*** THE RECORDS ***

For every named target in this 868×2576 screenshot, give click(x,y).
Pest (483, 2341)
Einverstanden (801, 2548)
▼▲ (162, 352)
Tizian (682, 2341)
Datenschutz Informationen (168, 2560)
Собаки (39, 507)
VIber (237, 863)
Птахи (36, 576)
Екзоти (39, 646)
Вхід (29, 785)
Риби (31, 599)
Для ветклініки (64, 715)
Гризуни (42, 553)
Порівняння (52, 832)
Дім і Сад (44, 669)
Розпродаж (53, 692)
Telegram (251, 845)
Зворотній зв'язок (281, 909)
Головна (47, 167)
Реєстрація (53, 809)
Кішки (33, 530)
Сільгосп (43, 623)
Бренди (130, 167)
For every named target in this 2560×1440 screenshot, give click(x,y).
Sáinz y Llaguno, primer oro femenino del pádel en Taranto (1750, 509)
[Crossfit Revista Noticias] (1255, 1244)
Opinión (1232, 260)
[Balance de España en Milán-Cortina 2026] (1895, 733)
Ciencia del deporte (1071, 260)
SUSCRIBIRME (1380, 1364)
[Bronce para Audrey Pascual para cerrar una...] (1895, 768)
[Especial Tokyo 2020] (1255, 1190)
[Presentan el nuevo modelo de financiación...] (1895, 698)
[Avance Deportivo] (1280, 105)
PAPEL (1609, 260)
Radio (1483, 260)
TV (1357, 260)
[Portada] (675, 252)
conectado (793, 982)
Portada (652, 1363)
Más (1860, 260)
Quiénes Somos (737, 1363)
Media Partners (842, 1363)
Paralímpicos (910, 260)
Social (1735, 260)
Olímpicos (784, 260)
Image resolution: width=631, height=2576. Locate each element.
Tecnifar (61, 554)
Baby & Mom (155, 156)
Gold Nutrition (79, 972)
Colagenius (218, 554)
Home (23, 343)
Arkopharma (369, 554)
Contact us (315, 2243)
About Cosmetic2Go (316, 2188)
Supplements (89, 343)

*** End of THE RECORDS ***

The required answer is every line of the data, duplicated exactly.

### TASK OUTPUT
For every named target in this 868×2576 screenshot, give click(x,y).
Pest (483, 2341)
Einverstanden (801, 2548)
▼▲ (162, 352)
Tizian (682, 2341)
Datenschutz Informationen (168, 2560)
Собаки (39, 507)
VIber (237, 863)
Птахи (36, 576)
Екзоти (39, 646)
Вхід (29, 785)
Риби (31, 599)
Для ветклініки (64, 715)
Гризуни (42, 553)
Порівняння (52, 832)
Дім і Сад (44, 669)
Розпродаж (53, 692)
Telegram (251, 845)
Зворотній зв'язок (281, 909)
Головна (47, 167)
Реєстрація (53, 809)
Кішки (33, 530)
Сільгосп (43, 623)
Бренди (130, 167)
For every named target in this 2560×1440 screenshot, give click(x,y).
Sáinz y Llaguno, primer oro femenino del pádel en Taranto (1750, 509)
[Crossfit Revista Noticias] (1255, 1244)
Opinión (1232, 260)
[Balance de España en Milán-Cortina 2026] (1895, 733)
Ciencia del deporte (1071, 260)
SUSCRIBIRME (1380, 1364)
[Bronce para Audrey Pascual para cerrar una...] (1895, 768)
[Especial Tokyo 2020] (1255, 1190)
[Presentan el nuevo modelo de financiación...] (1895, 698)
[Avance Deportivo] (1280, 105)
PAPEL (1609, 260)
Radio (1483, 260)
TV (1357, 260)
[Portada] (675, 252)
conectado (793, 982)
Portada (652, 1363)
Más (1860, 260)
Quiénes Somos (737, 1363)
Media Partners (842, 1363)
Paralímpicos (910, 260)
Social (1735, 260)
Olímpicos (784, 260)
Image resolution: width=631, height=2576. Locate each element.
Tecnifar (61, 554)
Baby & Mom (155, 156)
Gold Nutrition (79, 972)
Colagenius (218, 554)
Home (23, 343)
Arkopharma (369, 554)
Contact us (315, 2243)
About Cosmetic2Go (316, 2188)
Supplements (89, 343)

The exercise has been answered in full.